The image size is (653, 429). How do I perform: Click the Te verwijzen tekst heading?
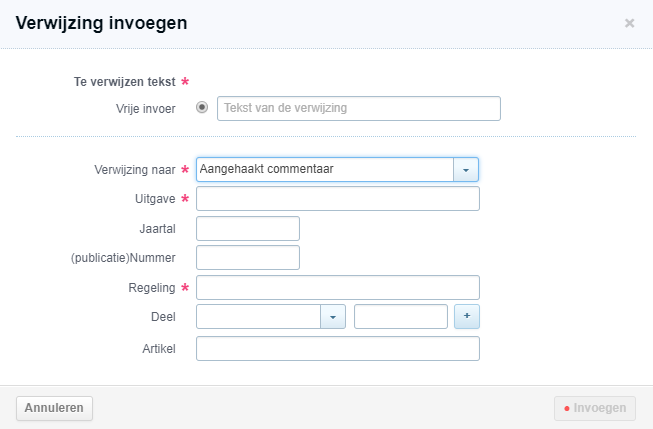tap(124, 82)
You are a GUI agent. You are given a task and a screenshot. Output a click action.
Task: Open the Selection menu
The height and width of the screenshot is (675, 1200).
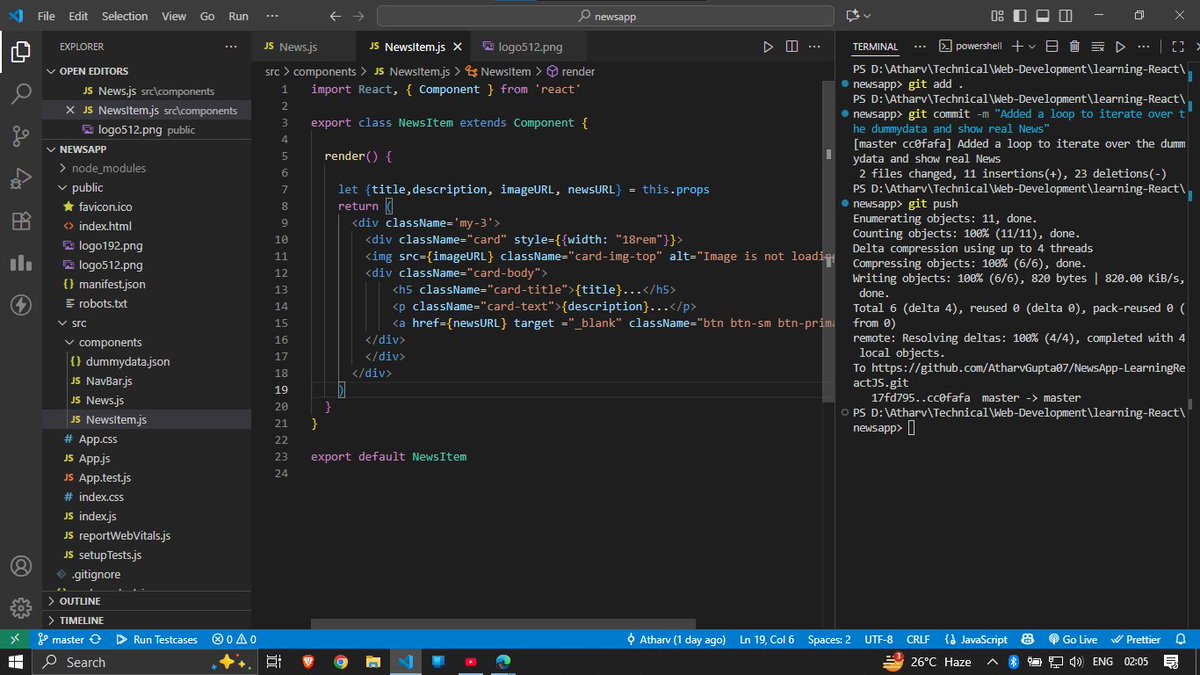[x=124, y=16]
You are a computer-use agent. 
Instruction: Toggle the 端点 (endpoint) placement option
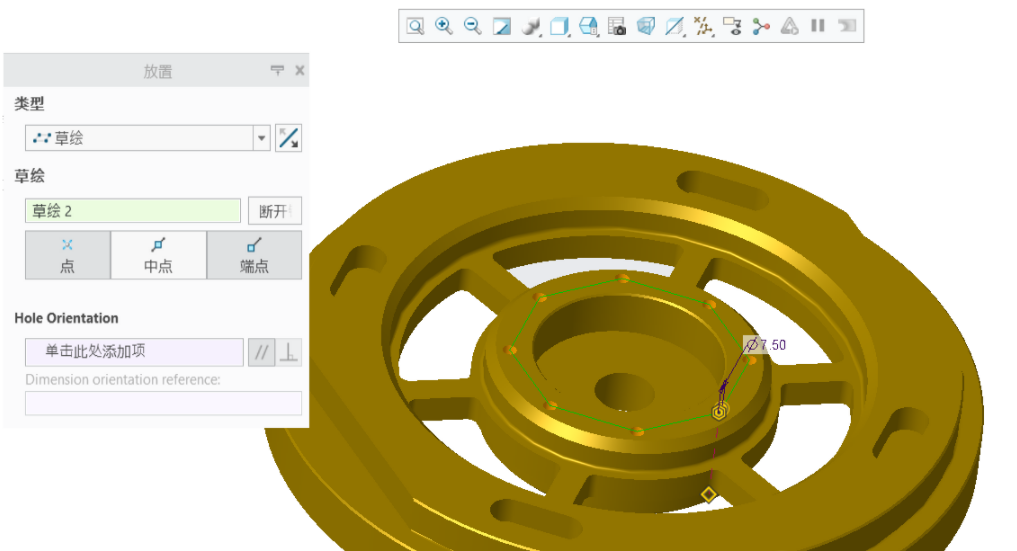[254, 255]
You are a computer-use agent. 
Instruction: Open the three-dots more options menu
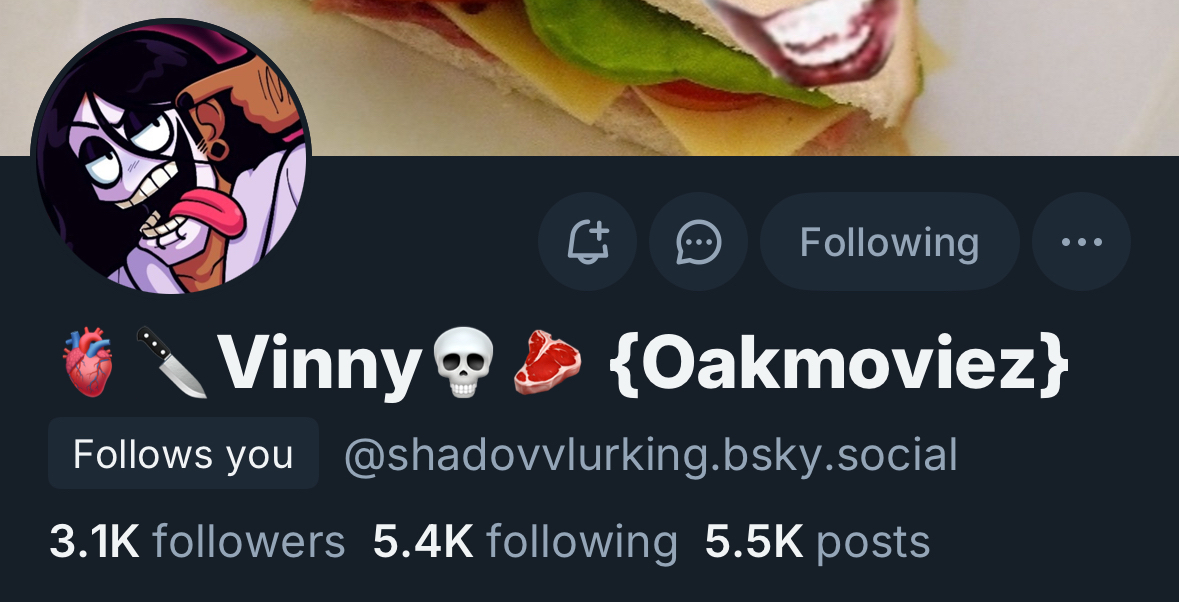(x=1081, y=241)
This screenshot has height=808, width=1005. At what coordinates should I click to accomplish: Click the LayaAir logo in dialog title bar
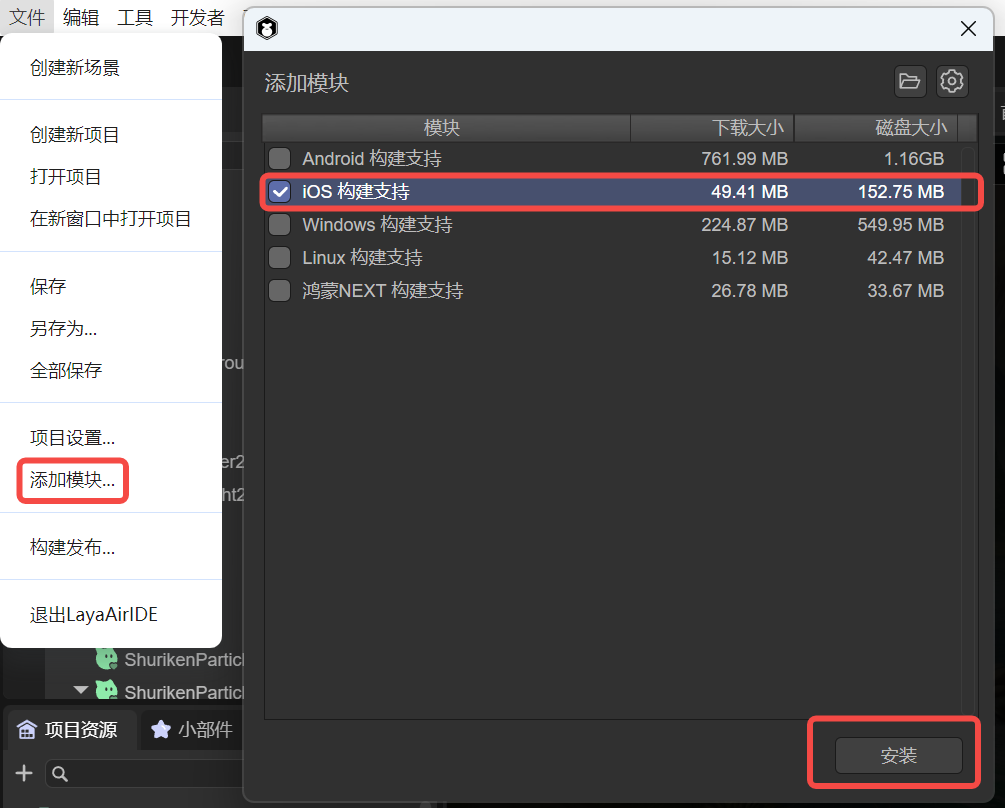coord(267,29)
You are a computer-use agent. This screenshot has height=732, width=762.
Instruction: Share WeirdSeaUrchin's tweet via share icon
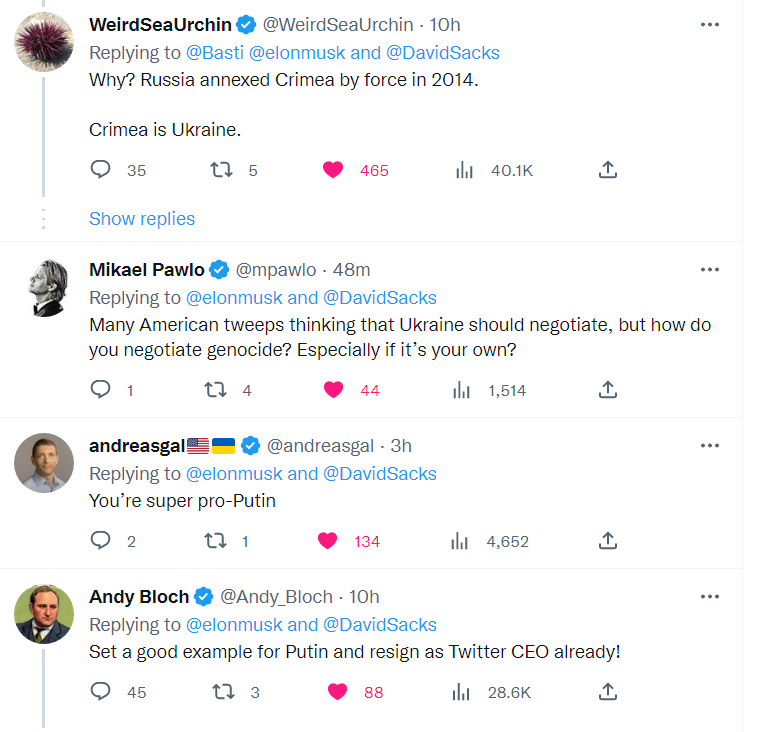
──────────────────────────────
[What to work on]: Each line that holds the string "agent" counts once. Give the total for the listing and nothing else.

[Output of the exercise]: 4